E’ stata scarcerata Teresa Martone, ritenuta dagli inquirenti per anni la vera reggente del clan camorristico dei D’Alessandro di Castellammare di Stabia. La moglie dell’ex e defunto boss Michele D’Alessandro dovrà scontare 4 anni di divieto di dimora in Campania, questa la decisione presa dai giudici della Corte d’Appello di Napoli (presidente Antonia Gallo) nell’ambito del processo Olimpo con rito abbreviato, che vede alla sbarra il gotha del clan D’Alessandro e delle organizzazioni malavitose dei monti Lattari.
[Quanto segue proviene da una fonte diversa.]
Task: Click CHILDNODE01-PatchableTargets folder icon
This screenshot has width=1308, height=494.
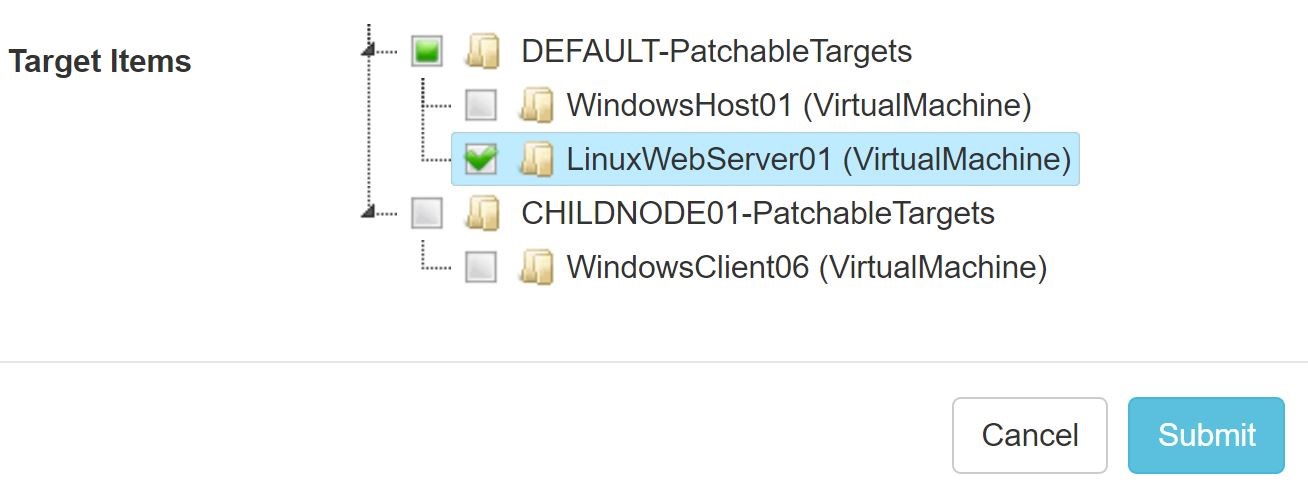Action: point(483,213)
Castellammare: la sentenza della Corte d’Appello

Sempre la stessa sentenza ha rideterminato la pena nei confronti di Raffaele Afeltra (capo dell’omomino clan attivo a Pimonte), condanna che scende da 5 anni e 4 mesi a 4 anni e 6 mesi. Per lo stesso Afeltra è stata revocata l’interdizione legale. Riduzione di pena anche per Giovanni Gentile, a 4 anni e 6 mesi. Anche per lui è scattata la revoca dell’interdizione legale. Scende a 5 anni invece la condanna per Vincenzo Di Vuolo, a fronte dei 6 in primo grado. Confermate invece le pene per Francesco Afeltra (4 anni e 6 mesi), Liberato Paturzo (5 anni e 6 mesi), Giovanni Cesarano (5 anni), Nicola Esposito (alias o’mostro, ex reggente del clan Cesarano, che deve scontare 5 anni e 10 mesi) e Aniello Falanga (6 anni e 4 mesi).




Capi e gregari di quattro cosche

Alla sbarra dunque c’erano capi e gregari di quattro cosche dell’area stabiese: i D’Alessandro, i Cesarano, gli Afeltra e i Di Martino. Tutti sono accusati a vario titolo di estorsione ed associazione di stampo camorristico e sono residenti tra Castellammare, Pompei, Gragnano, Pimonte e Agerola. Secondo la tesi accusatoria dell’Antimafia, i clan stabiesi e dei monti Lattari avrebbero dato vita ad una sorta di “santa alleanza” per spartirsi le attività illecite sul territorio. Secondo gli inquirenti il pizzo era gestito dai clan Cesarano, D’Alessandro e Afeltra – Di Martino secondo una spartizione territoriale e accordi che prevedono confini territoriali ben precisi, con Castellammare divisa a metà “per competenza”, e il racket ad Agerola e Pimonte gestito da un’altra cosca.

Il processo madre

Il processo madre vede invece come principale indagato l’imprenditore Adolfo Greco, condannato in primo grado ad 8 anni insieme ad altre cinque persone con l’accusa di estorsione aggravata dal metodo mafioso, per aver imposto l’assunzione di un parente del boss Paolo Carolei dei D’Alessandro in un supermercato e aver “trattato il pizzo tra gli Afeltra e un imprenditore suo amico di Agerola. Nell’altro processo, insieme a Greco sono imputati il ras Luigi Di Martino “’o profeta”, ritenuto l’ultimo reggente di spessore del clan Cesarano e ora detenuto al regime del 41bis perché accusato di aver organizzato un omicidio dal carcere. Con lui, ci sono Attilio Di Somma (accusato di una bomba al supermercato Sole 365 di Castellammare), Raffaele e Michele Carolei (fratelli di Paolo, ex reggente del clan D’Alessandro), e Umberto Cuomo, macellaio di Agerola, amico di Greco e uomo vicino agli Afeltra.